-- start of Supplied information --
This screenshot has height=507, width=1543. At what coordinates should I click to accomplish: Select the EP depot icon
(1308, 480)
-- end of Supplied information --
-- start of Supplied information --
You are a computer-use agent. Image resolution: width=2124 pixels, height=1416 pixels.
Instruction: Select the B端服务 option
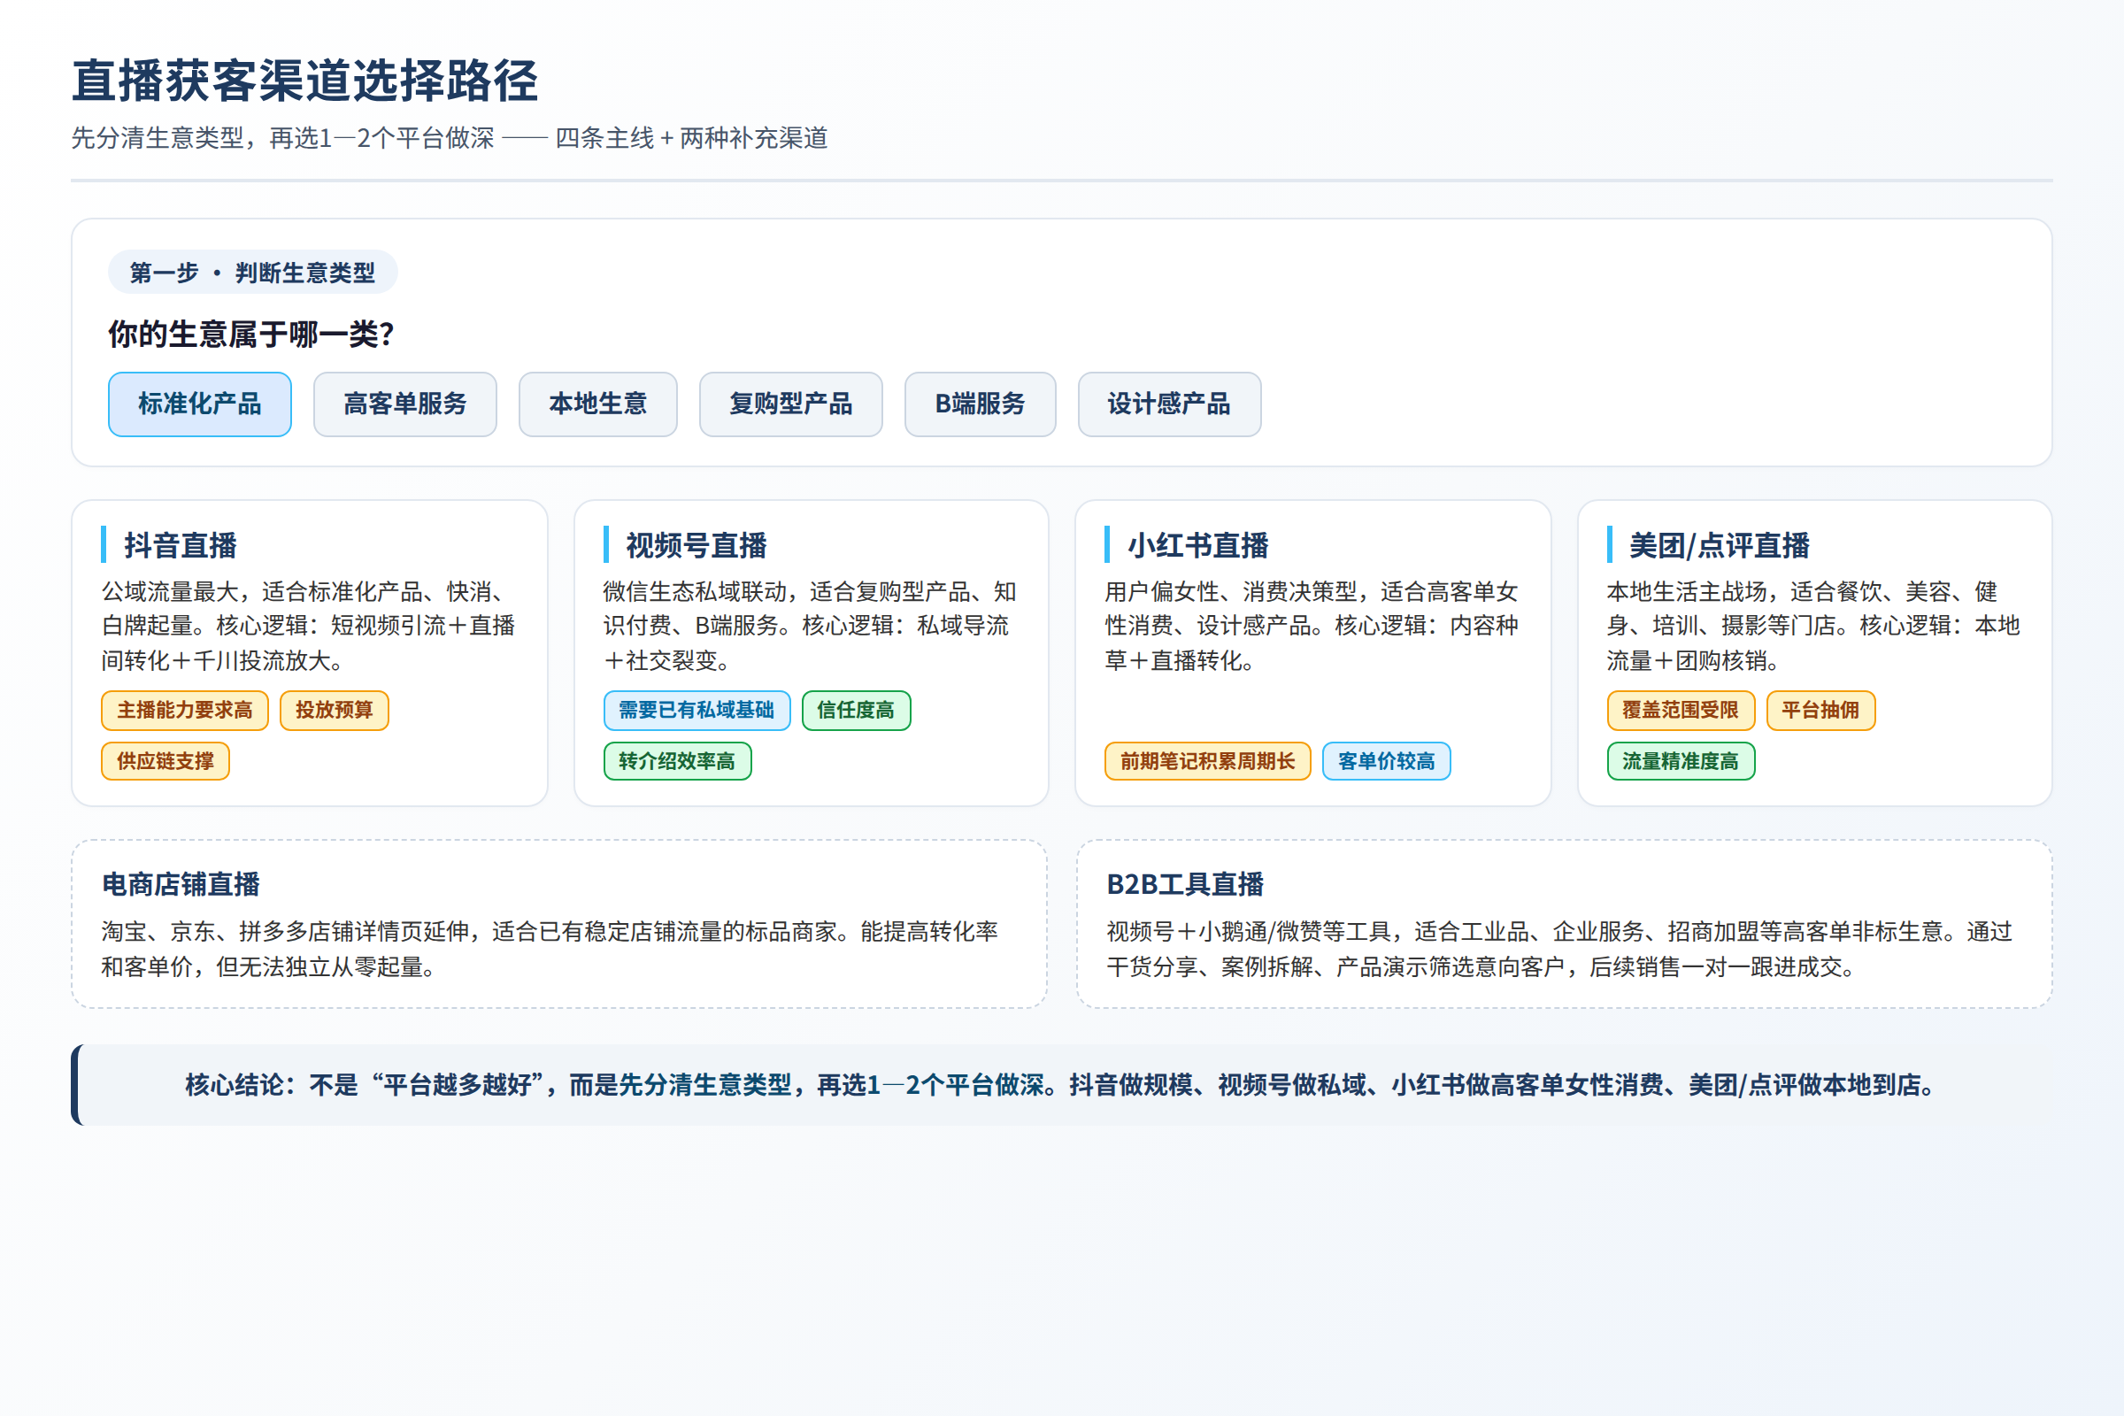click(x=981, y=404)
-- end of Supplied information --
-- start of Supplied information --
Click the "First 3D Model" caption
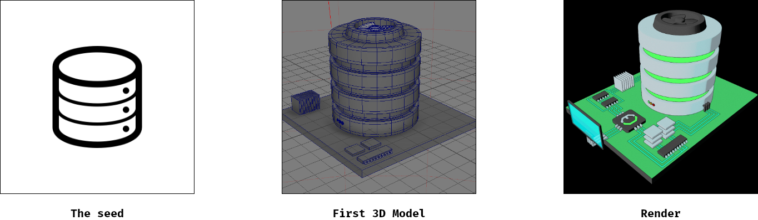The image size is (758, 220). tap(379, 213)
-- end of Supplied information --
**Brief**
Print the listing again word for word, starting at the line containing "You are a computer-use" and ending at the line containing "click(x=981, y=404)", both included. Leave the pictures out.

**Task response**
You are a computer-use agent. Image resolution: width=2124 pixels, height=1416 pixels.
Instruction: Select the B端服务 option
click(x=981, y=404)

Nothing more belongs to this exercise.